Given that the stories were not written chronologically, it’s perhaps unsurprising that this volume has a pensive, sadder undertone as old Port William and its residents succumb to the mechanised, industrialised, consumerised post-war world. Beloved characters age and die and the passing of time and old ways defines the telling of many of these tales.
Don’t get me wrong, it’s not a downer read. The beauty, poignancy, honesty and goodness of all that Berry holds dear shines through it all. In some ways, it’s about the unsullied beauty of truth that may not always - or often - win the day, but about the assurance that truth and beauty is always better.
Berry invites us to join (invest in) the membership of Port William, not by buying mules and growing tobacco, but by caring for and loving the local community around us and land on which we live. It’s the love and loyalty and honesty and frailty of the lives so beautifully crafted by Berry that carry a call - never strident, but humbly assured, that goodness is good, delivered slow enough to sink in through stories that are measured, vivid, immersive, substantial, honest, humble…
I’m guessing this isn’t everyone’s cup of spring water. But I find that these stories have that rare quality of being satisfyingly self-contained as great stories yet holding lessons to ponder and percolate into my own life. It’s like Lewis in the Narnia Chronicles or Tolkien in LOTR. The author sparks reflections about humanity, friendship, hope, the divine, endurance, good and evil. But it’s all wrapped up in a story we care about, that captures our imagination. It’s a far cry from the arrogant dumbness of an author’s ham-fisted, fictionally gift wrapped propositions.

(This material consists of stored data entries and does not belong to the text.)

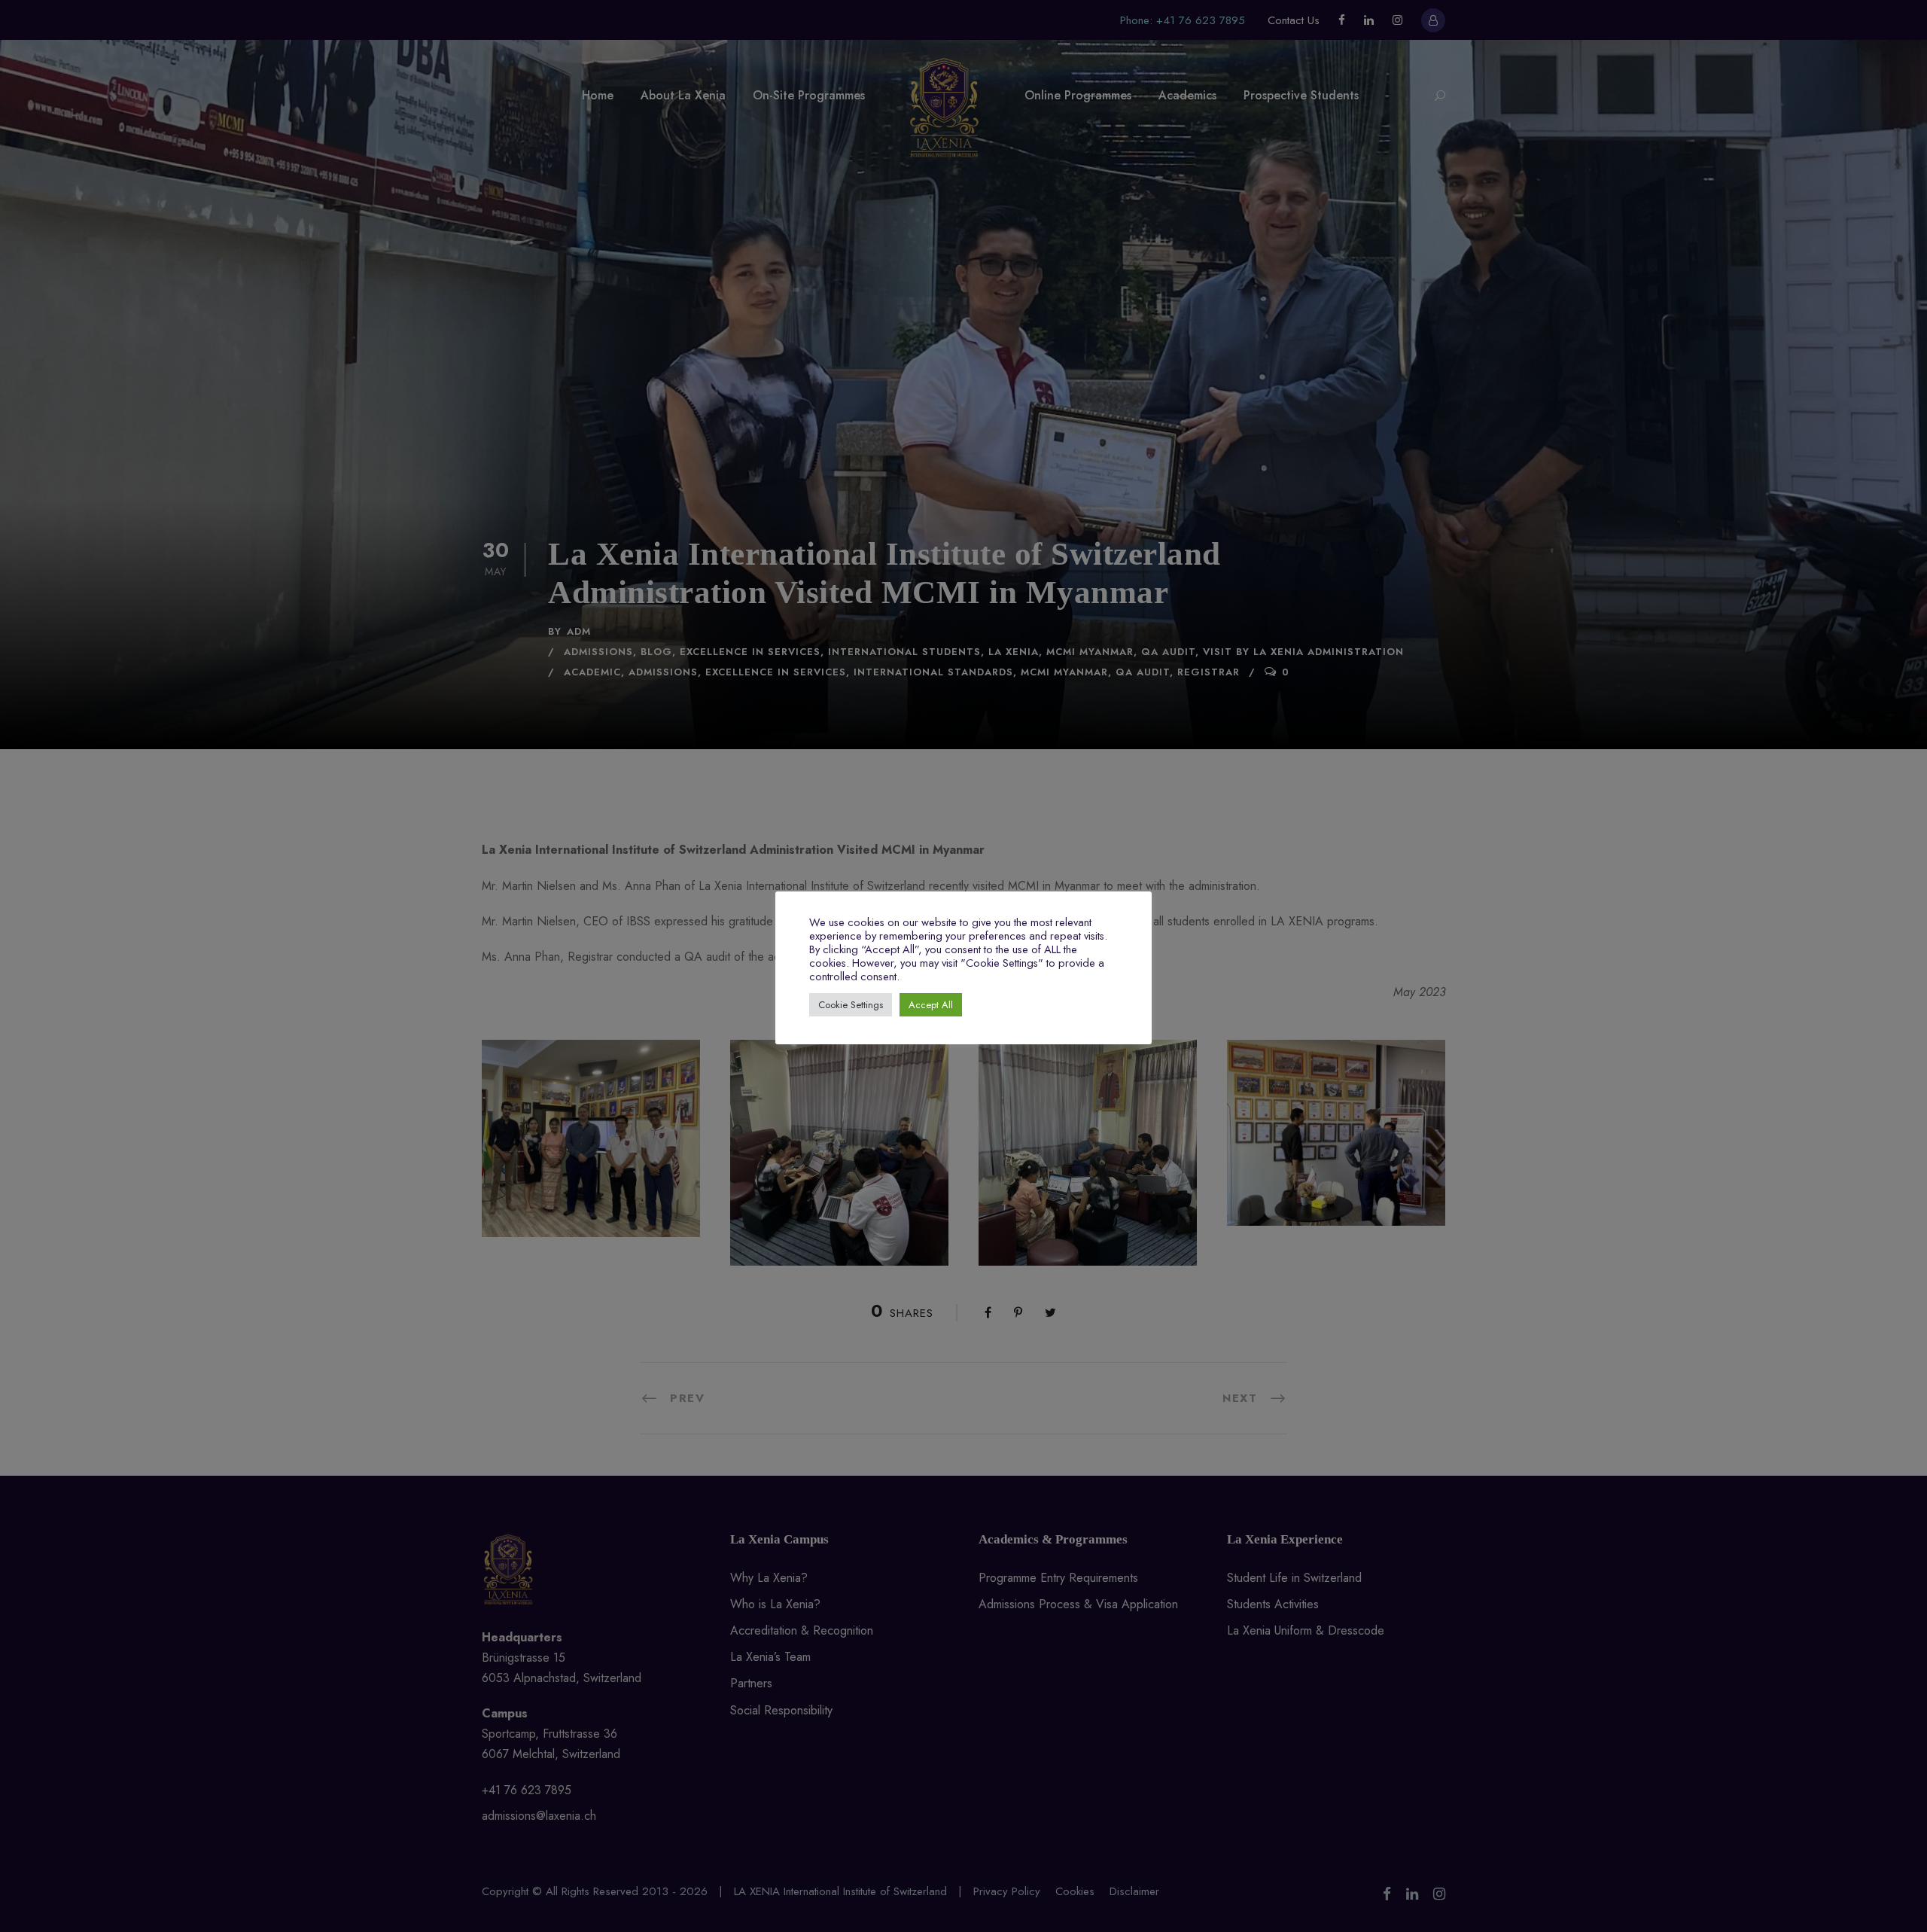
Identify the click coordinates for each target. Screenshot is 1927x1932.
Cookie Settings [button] (850, 1005)
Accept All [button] (931, 1005)
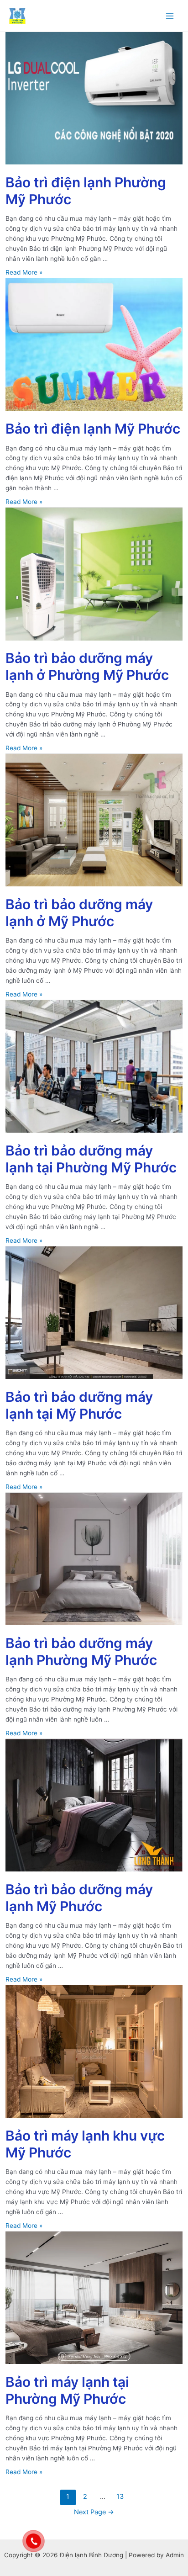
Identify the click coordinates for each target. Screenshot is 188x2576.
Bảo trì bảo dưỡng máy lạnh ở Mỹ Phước (79, 912)
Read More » (23, 272)
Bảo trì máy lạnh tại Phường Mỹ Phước (67, 2390)
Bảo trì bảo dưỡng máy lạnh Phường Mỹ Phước (81, 1651)
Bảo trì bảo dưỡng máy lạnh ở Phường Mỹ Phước (87, 666)
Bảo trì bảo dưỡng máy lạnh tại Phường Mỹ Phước (91, 1159)
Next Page (94, 2512)
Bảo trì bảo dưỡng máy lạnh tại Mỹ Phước (79, 1405)
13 (120, 2496)
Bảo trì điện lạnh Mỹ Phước (92, 428)
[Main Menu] (170, 16)
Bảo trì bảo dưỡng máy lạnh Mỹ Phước (79, 1897)
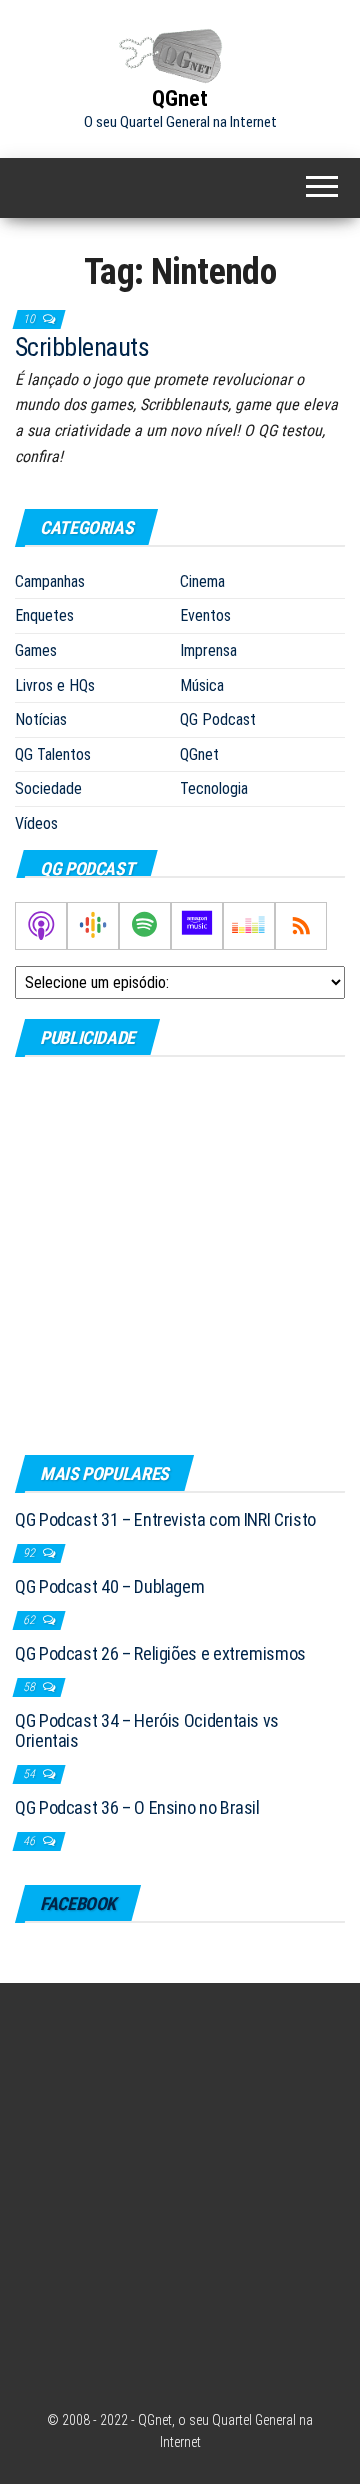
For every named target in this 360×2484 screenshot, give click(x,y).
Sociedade (48, 788)
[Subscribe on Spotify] (145, 926)
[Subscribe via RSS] (301, 926)
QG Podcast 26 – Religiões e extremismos (160, 1653)
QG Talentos (53, 754)
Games (36, 650)
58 (30, 1687)
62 (30, 1620)
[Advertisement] (180, 1255)
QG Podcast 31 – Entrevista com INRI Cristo (165, 1519)
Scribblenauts (82, 347)
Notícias (41, 719)
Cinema (202, 581)
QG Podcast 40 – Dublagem (109, 1586)
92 (30, 1553)
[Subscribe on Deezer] (249, 926)
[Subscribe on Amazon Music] (197, 926)
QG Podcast (218, 719)
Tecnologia (214, 788)
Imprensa (208, 650)
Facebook (78, 1903)
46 (30, 1841)
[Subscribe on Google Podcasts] (93, 926)
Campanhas (50, 581)
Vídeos (36, 823)
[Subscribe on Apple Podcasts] (41, 926)
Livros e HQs (55, 685)
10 (30, 319)
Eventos (205, 615)
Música (202, 685)
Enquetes (44, 615)
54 (30, 1774)
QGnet (180, 98)
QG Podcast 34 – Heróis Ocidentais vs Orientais (147, 1730)
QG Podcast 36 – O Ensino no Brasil (137, 1807)
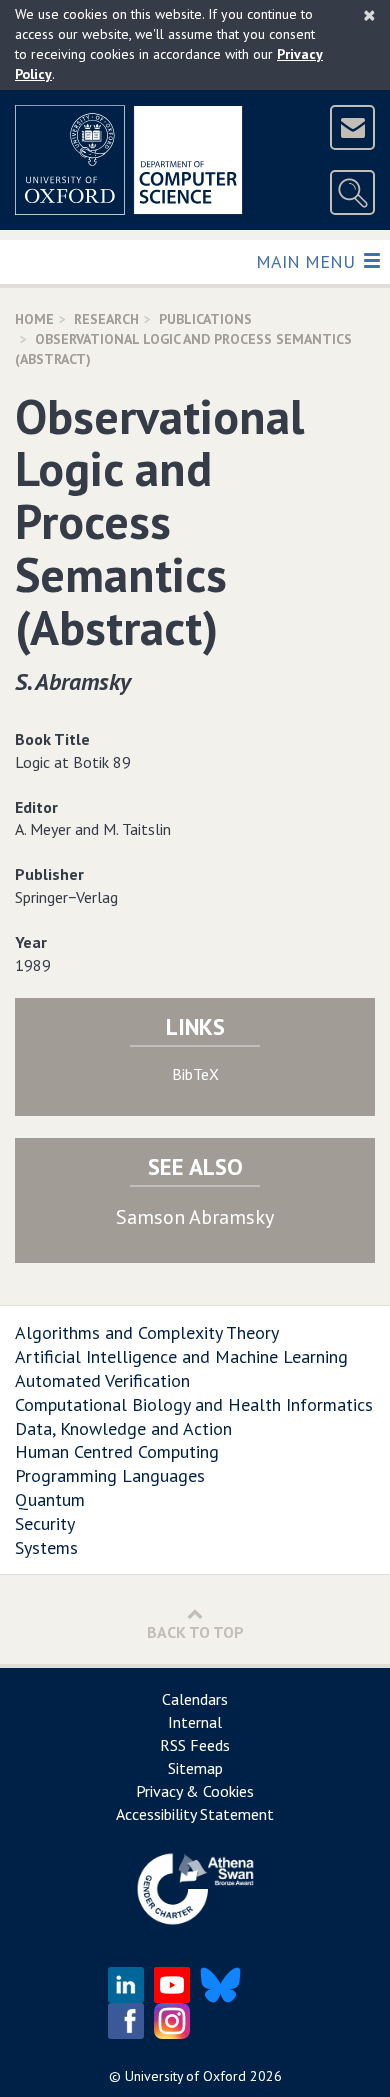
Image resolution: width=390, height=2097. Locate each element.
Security (45, 1523)
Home (34, 319)
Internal (195, 1722)
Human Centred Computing (117, 1451)
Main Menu (307, 261)
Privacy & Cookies (195, 1791)
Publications (205, 319)
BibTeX (195, 1074)
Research (106, 319)
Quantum (50, 1499)
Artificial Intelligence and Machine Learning (181, 1356)
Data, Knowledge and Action (123, 1428)
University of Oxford (185, 2076)
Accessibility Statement (195, 1814)
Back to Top (195, 1632)
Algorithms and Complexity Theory (147, 1332)
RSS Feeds (195, 1745)
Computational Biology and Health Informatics (194, 1404)
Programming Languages (110, 1475)
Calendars (195, 1699)
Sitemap (195, 1768)
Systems (46, 1547)
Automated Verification (102, 1380)
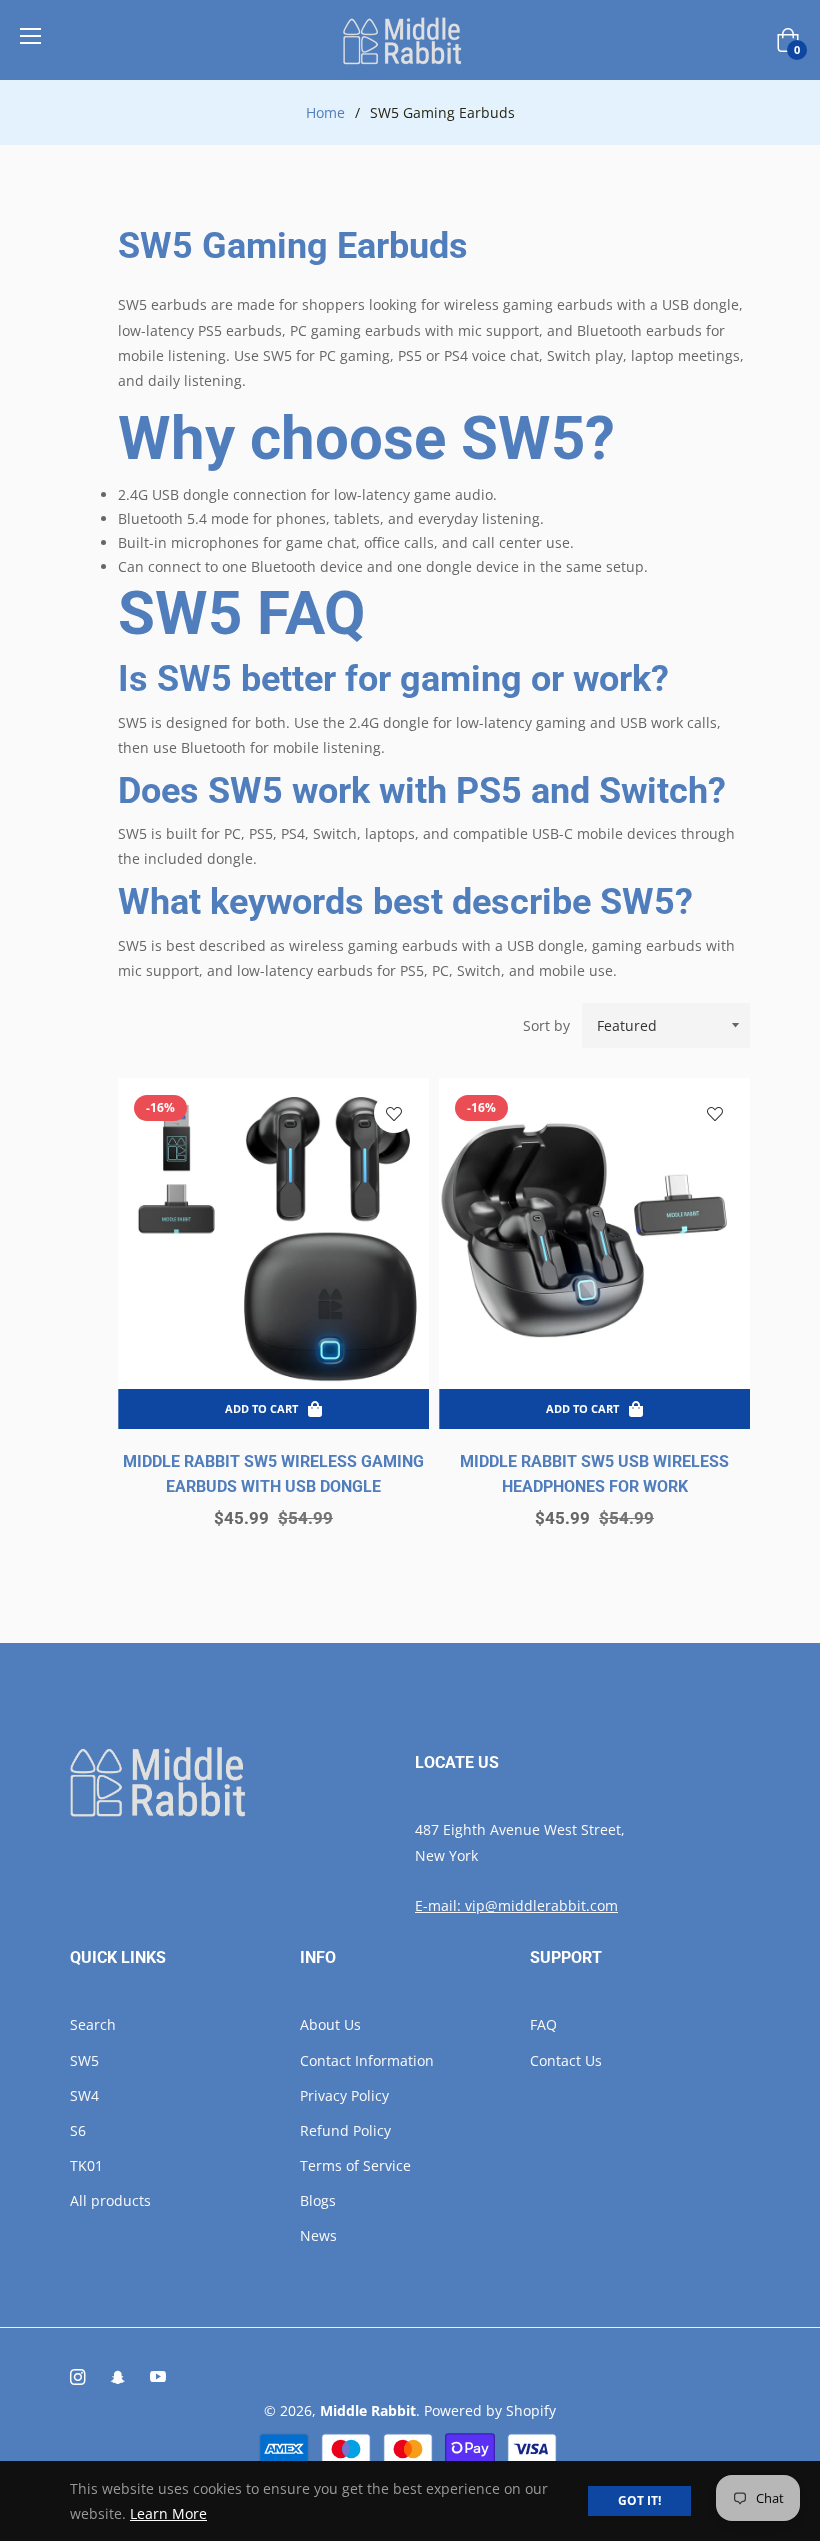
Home (325, 112)
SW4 (84, 2095)
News (318, 2235)
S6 (78, 2130)
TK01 (86, 2165)
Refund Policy (345, 2130)
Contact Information (367, 2060)
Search (93, 2024)
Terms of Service (355, 2165)
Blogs (318, 2200)
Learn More (168, 2513)
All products (110, 2200)
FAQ (543, 2024)
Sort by (546, 1025)
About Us (330, 2024)
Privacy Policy (344, 2095)
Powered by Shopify (490, 2410)
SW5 (84, 2060)
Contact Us (566, 2060)
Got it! (639, 2500)
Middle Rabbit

To enter into Berry’s Port William stories is to inhabit the hills and fields surrounding one stretch of the Ohio River in rural Kentucky, to see and smell and celebrate the seasons, to know the long story of family and friendship and neighbourship… There is so much in these pages, I know I’ll be compelled to return.
The Andy Catlett novel contained in the latter part of this book - Remembering - is powerful and quite distinctive out of all the Port William stories I’ve read. It’s a more reflective, inner-life story of redemption, of a way back after loss, of forgiveness sought and granted. But it’s still finds its heart in the embodied, en-landed, relationally and generationally enfolded life of Port William - not as a utopia (although Andy dreams such a place), but as a place known, among people known, one to the other, lived in a long story belonging to them all, past, present and future.
By getting to know the place and the people of these books you’ll be drawn to think more about yourself and your place and your people. It really is a remarkable work. I eagerly await Vol 3 in this series to complete my Wendell Berry Port William collection.
Enough rambling. One way or another, get yourself to Port William.